----- Quoted passage

You will note that in each type of determination the word «estimated» is used to describe the method. This is because despite all of the advancements made in science, time of death is still one of the least reliable methodologies we have. There are just too many variables that can skew results for it to be an exact science.
The first steps in determining time of death are 1) collection of the body, 2) collection of any evidence around the body and 3) collection of information about the deceased.
Let’s go through each of the methods shown in the table above and discuss how they are used to determine time of death and then in the last section we will discuss in more detail the chemistry involved so you can impress your friends with your knowledge the next time you watch CSI or Bones.
Blood is a complex mixture of many types of cells, nutrients and cellular waste but predominantly it is water. As an aqueous fluid, blood will dry at a predictable rate if we know the environmental parameters: temperature, humidity, airflow, surface area etc.
Immediately after death all of the muscles in the body relax. Slowly over the next 24 to 48 hours the body starts to stiffen (not contract but just lock in place) due to a buildup of acid in the muscle tissues. This stiffening process, called Rigor Mortis, has a roughly known time of occurrence and can therefore be used to estimate time of death. In general:
- If the body feels warm and no rigor is present, death occurred under 3 hours before.
- If the body feels warm and stiff, death occurred 3-8 hours earlier.
- If the body feels cold and stiff, death occurred 8-36 hours earlier.
- If the body is cold and not stiff, death occurred more than 36 hours earlier.
The use of Rigor Mortis as a time of death indicator is less than ideal because of the large spans of time it encompasses. The windows can vary by as much as 24 hours. There are also several factors that can severely impact the onset and timeline of Rigor:
- activity before death
- physical conditions where the body are found
Because the reason for Rigor Mortis is a chemical reaction, the kinetics of the reaction can be affected by the same factors as any other chemical reaction. The temperature around the body will either increase the rate of rigor (hot) or slow it down (cold). Illnesses that already cause the body to have increased amounts of acid in the muscle tissue (higher concentration) will increase the rate of rigor. Strenuous activity right before death will also increase the rate of rigor since activity also increases the amount (concentration) of acid in the muscles. Other environmental aspects can cause a change in the rigor timeline, most specifically movement of the body once rigor has set in. If the body is manipulated during the process of rigor, forced to move or bend despite being stiff, the rigor is broken and will not reform back to normal standards. This makes setting time of death for bodies that have been manipulated or dumped using the Rigor Mortis timelines harder or impossible.

----------

Exercise tasks
[1] Summarize the time-of-death passage in two sentences.
[2] Give the next part of the time-of-death passage, picking up after its final sentence.
The data that follows has nothing to do with the time-of-death passage.

----- Given data

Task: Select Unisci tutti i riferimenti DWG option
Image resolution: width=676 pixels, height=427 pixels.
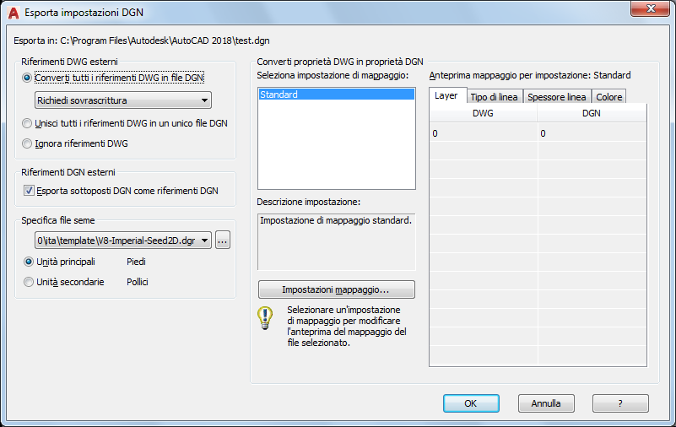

----------

Response list
[1] Time of death can only be estimated, because too many variables keep it from being an exact science. Rigor Mortis, a stiffening caused by acid building up in the muscles over the 24 to 48 hours after death, gives rough time windows, but those windows can vary by as much as 24 hours and are affected by temperature, illness, strenuous activity before death, and movement of the body.

[2]
Rate of Rigor Mortis
Livor Mortis (Lividity) is the settling of blood in body due to gravity. Livor Mortis starts to develop 2-4 hours after death, becomes non-fixed or blanchable up to 8-12 hours after death and fixed or non-blanchable after 8-12 hours from the time of death. In addition to the pooling of blood, small vessels breakdown throughout the body producing what is called petechial hemorrhages or Tardieu Spots.
Blanching is what occurs when you press your finger on your skin and you see a white spot for a few seconds. The lightening of the skin comes from the pressure of your finger pushing the blood away from that area for a few seconds. Lack of blood in the area means lack of color until the blood rushes back once the pressure is removed. Investigators will press their finger in an area of pooled blood to see if the area is fixed or not to further determine the time of death. This process is generally done at the crime scene.
The pooling of blood is a physical process based on the loss of blood pressure when the heart stops beating and will therefore occur at the same rate whether the temperature is cold or not, so it is less susceptible to atmosphere than rigor. But as you can see from the timeline below, Livor does not have very precise measurement of the time of death after 12 hours so it is also less helpful on bodies found days or weeks after death.
Rate of Livor Mortis
Algor Mortis is the cooling of the body after death. Normal body temperature is maintained by blood circulation. When the heart stops, circulation ceases and the body begins to cool. Normal body temperatures vary but are generally thought to have an average of 98.6 o F (37 o C). Of the methods shown to determine time of death, body temperature is probably the most common mentioned on television and in books but is by far the least reliable due to the number of external factors that can effect it:
- Body dimensions
- Ambient Temperature
- Air movement
The general equation used to measure time of death based on body temperature is the Glaister Equation:
This means that the body drops approximately 1.5 degrees for each hour after death.
Also occurring around the time of Algor is the filming over of the eyes:
Investigators at the scene can look at the eyes to make an approximate time of death based on the cloudiness seen.
The stages of decomposition are well known and can be used as a rough guide for the time of death especially in those bodies not found for weeks or even months. While Rigor, Livor and Aldor Mortis are all listed as stages of decomposition, they all occur within 1-48 hours after death. Later stages of decomposition must be used as estimates after the 48 hour window.
There are two main ways the body decomposes: Autolysis and Putrefaction. Both of these processes take place by chemical reaction so both are subject to the typical kinetic controls of a chemical reaction.
Autolysis is the process by which digestive enzymes within the body cells break down carbohydrates and proteins.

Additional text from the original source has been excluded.